What to do:
1. According to the kerncraft benchmarking examples page, how many floating-point operations does the inner-most loop of the Jacobi kernel perform?
2. From the kerncraft benchmarking examples page, print the passage starting with "The complete code" and going on through "in the following.".

Selected text:
+ + +

Skip to content

Standalone Pheno Examples

Julian Hammer edited this page Jan 9, 2020 · 2 revisions

In the following, we provide some examples to elucidate the usage of kerncraft's stand-alone benchmarking tools.

We run the kernels on an IvyBridge EP E5-2690v2 machine and specify the according machine file. If you work on a different micro architecture, please use a suitable machine file to reproduce the examples.

General Remarks on Example Kernel

All examples are based on a 2D 5pt-stencil Jacobi solver for Laplace's equation with homogeneous boundary conditions. After every run, the error of the solution is printed. In this scope, we will only show the most important parts of the code (initialisation, swaps, etc are not shown).
The complete code can be found here. If not pointed out differently, the code snippets relate to the source file jacobi.c. Please note that the examples found there work on linearised arrays. For the sake of readability, we use two-dimensional arrays in the following.

With chosen boundary conditions, the solution converges against the trivial solution (zero everywhere). We exploit this fact to avoid a complicate error measurement, but use the value of the domain's mid point.

Examples

For the 2D 5pt Jacobi solver, the update of the domain is implemented as follows:

const int N = atoi(argv[1]);
const int M = atoi(argv[2]);

for (int j = 1; j < M - 1; ++j) {
    for (int i = 1; i < N - 1; ++i) {
        y[i][j] = 0.25 * (x[i-1][j] + x[i+1][j] 
                        + x[i][j-1] + x[i][j+1]);
    }
}

As we must not iterate over the boundary, the loops have an offset of 1 for the lower and upper bound.

Basic Usage

Now, we will set up the command to benchmark this kernel step-by-step.
As one can easily see in the kernel above, the number of floating-point operations in the inner-most loop is 4 (3 ADDs and 1 MULT). Moreover, the array sizes N and M shall be passed as command line arguments to the binary. Note that we also need to account for the offset of the loop ranges.

+ + +

Items:

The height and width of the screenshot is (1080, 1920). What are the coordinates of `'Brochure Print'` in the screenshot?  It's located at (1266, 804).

+ + +

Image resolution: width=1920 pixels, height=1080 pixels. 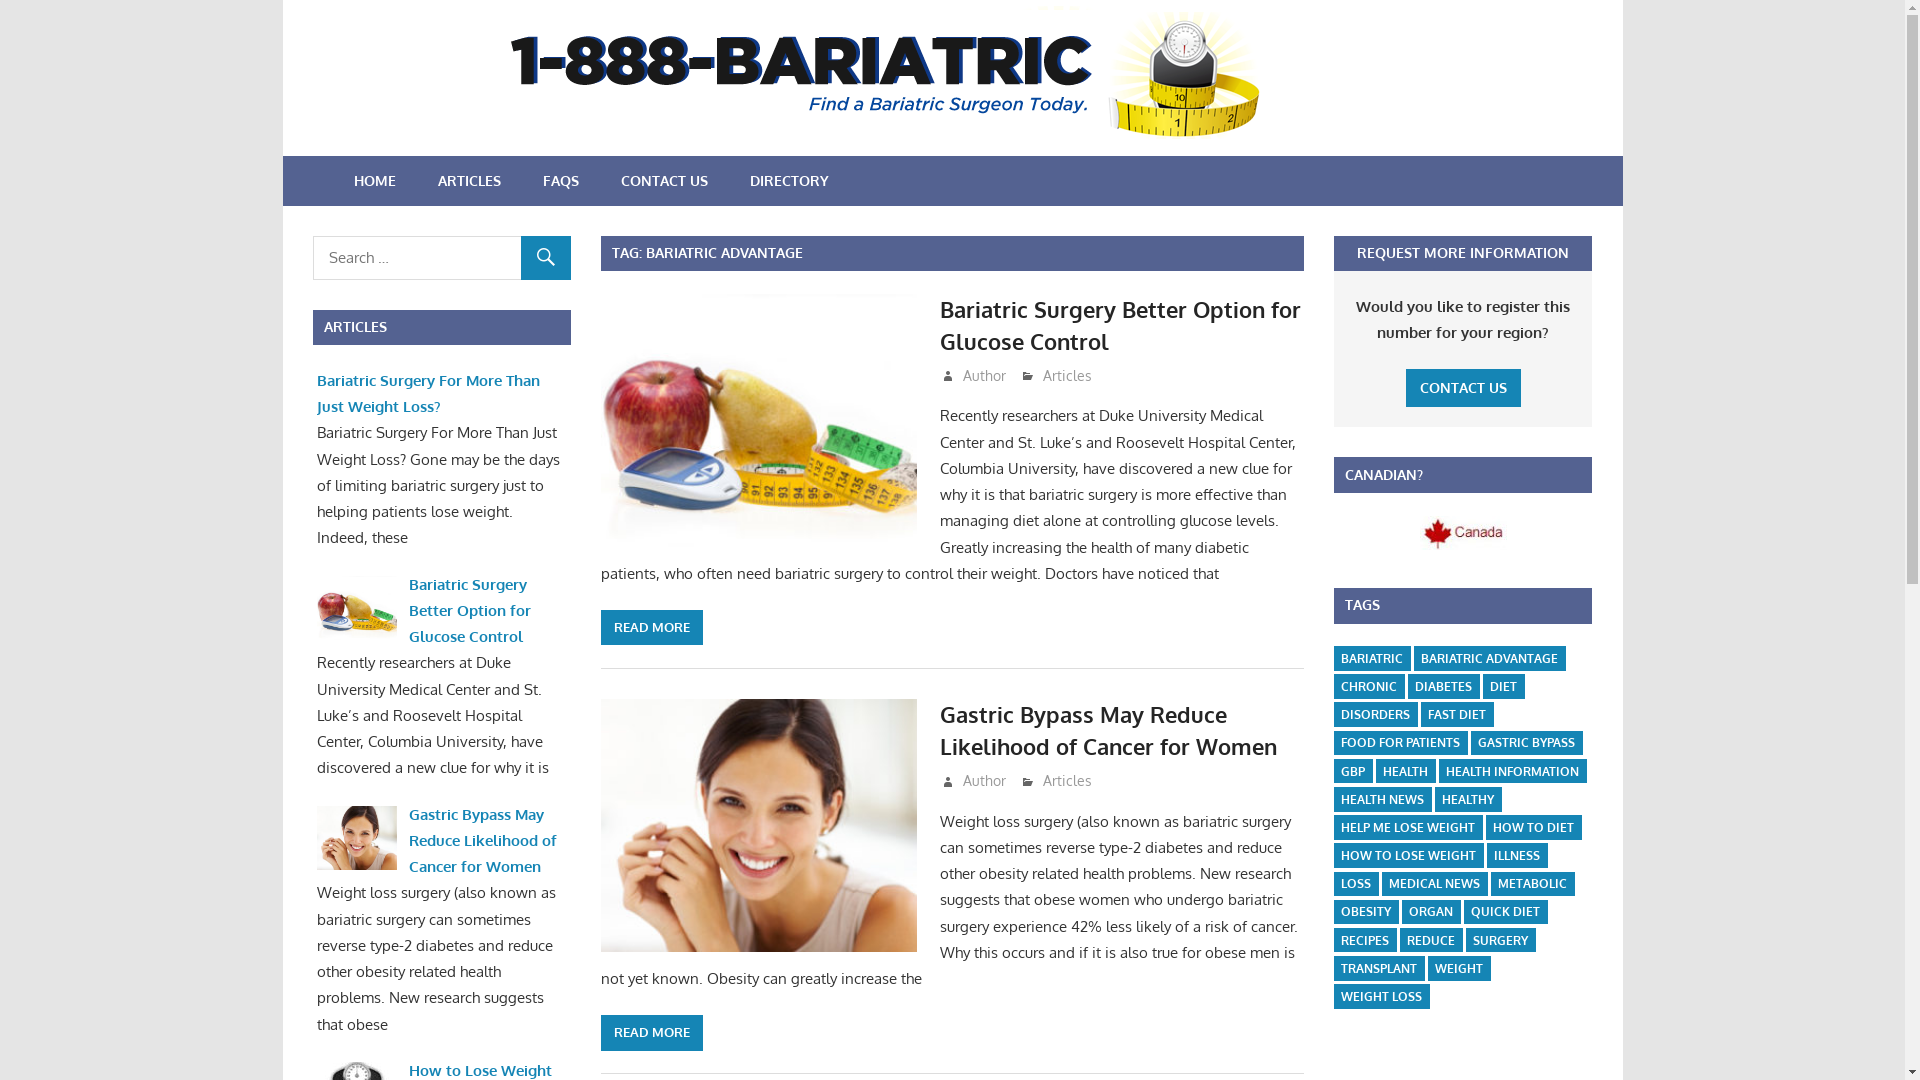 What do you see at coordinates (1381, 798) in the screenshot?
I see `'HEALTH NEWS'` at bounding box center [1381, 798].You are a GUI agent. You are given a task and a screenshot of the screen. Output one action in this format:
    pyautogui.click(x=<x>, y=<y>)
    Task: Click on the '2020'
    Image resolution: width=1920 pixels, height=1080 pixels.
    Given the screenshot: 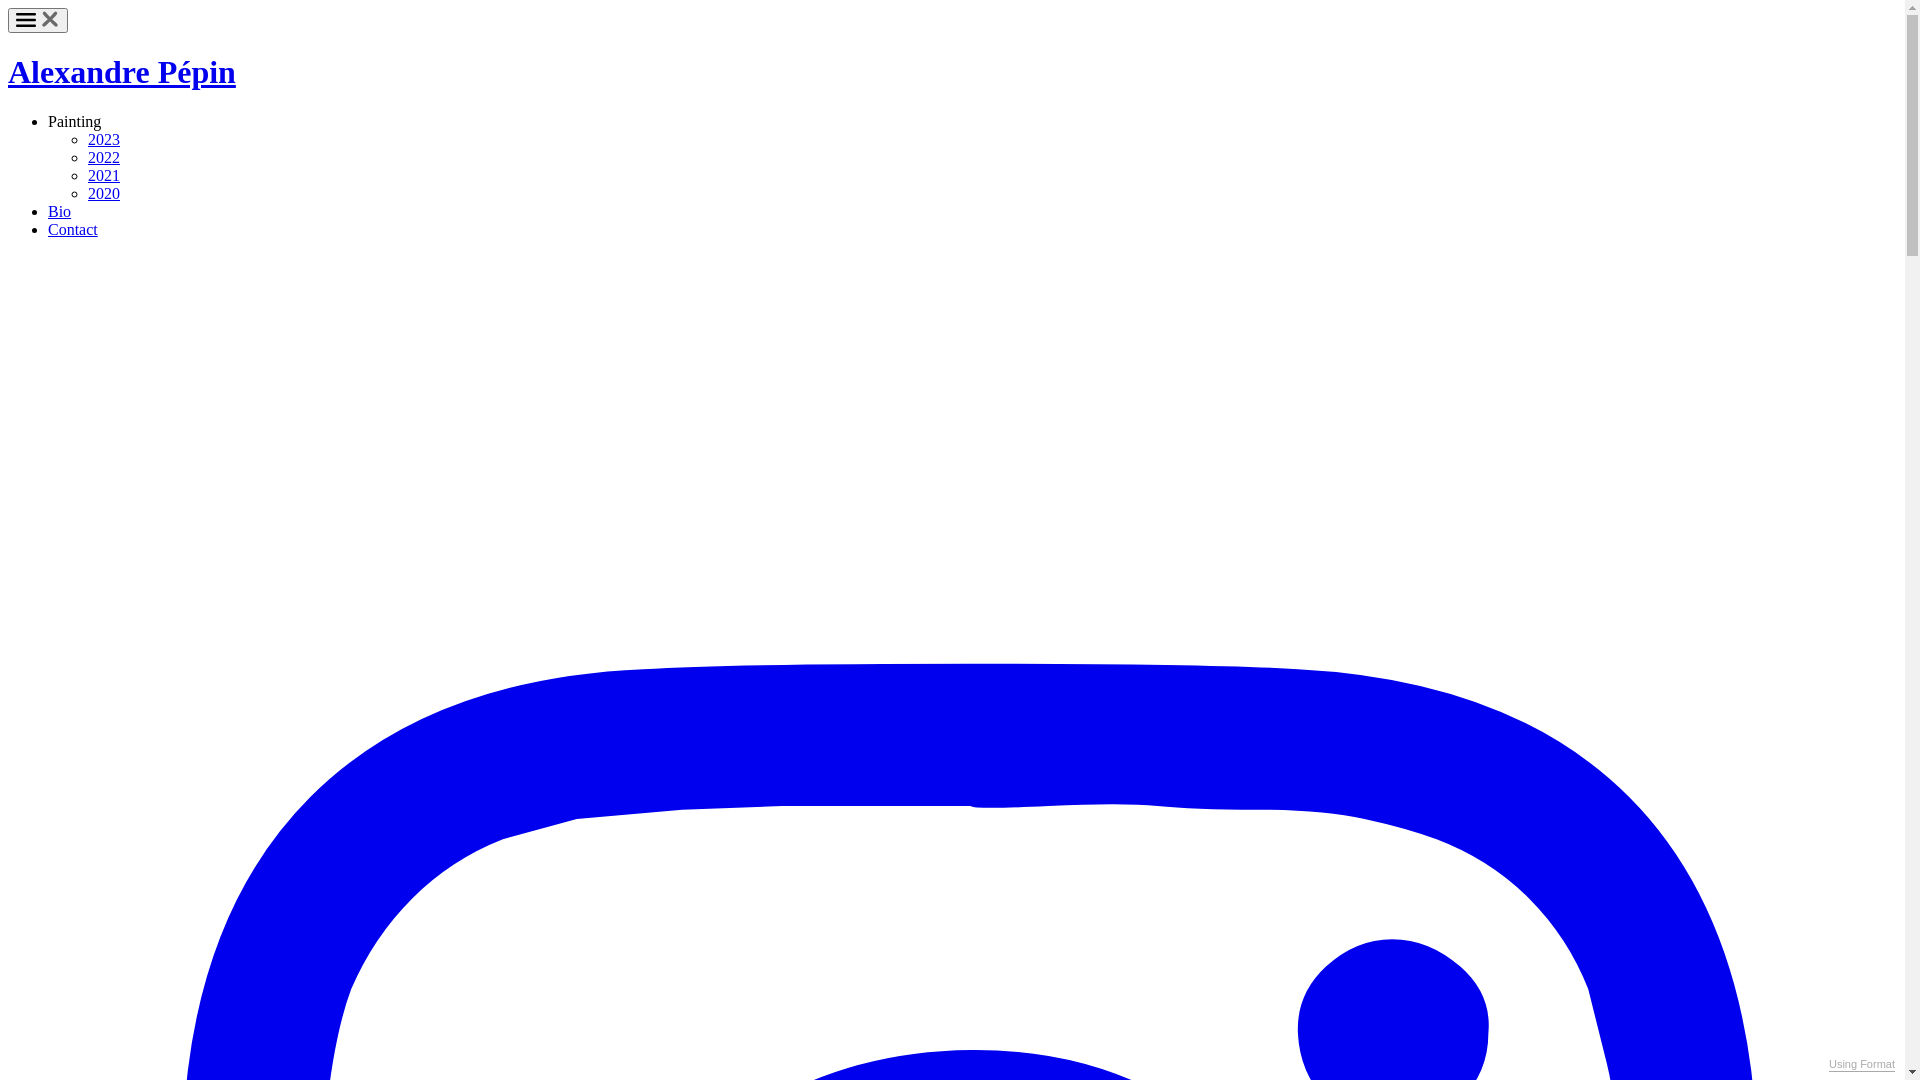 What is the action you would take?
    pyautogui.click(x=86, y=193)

+ + +

Solutions to each task:
1. It performs 4 floating-point operations: 3 ADDs and 1 MULT.

2.
The complete code can be found here. If not pointed out differently, the code snippets relate to the source file jacobi.c. Please note that the examples found there work on linearised arrays. For the sake of readability, we use two-dimensional arrays in the following.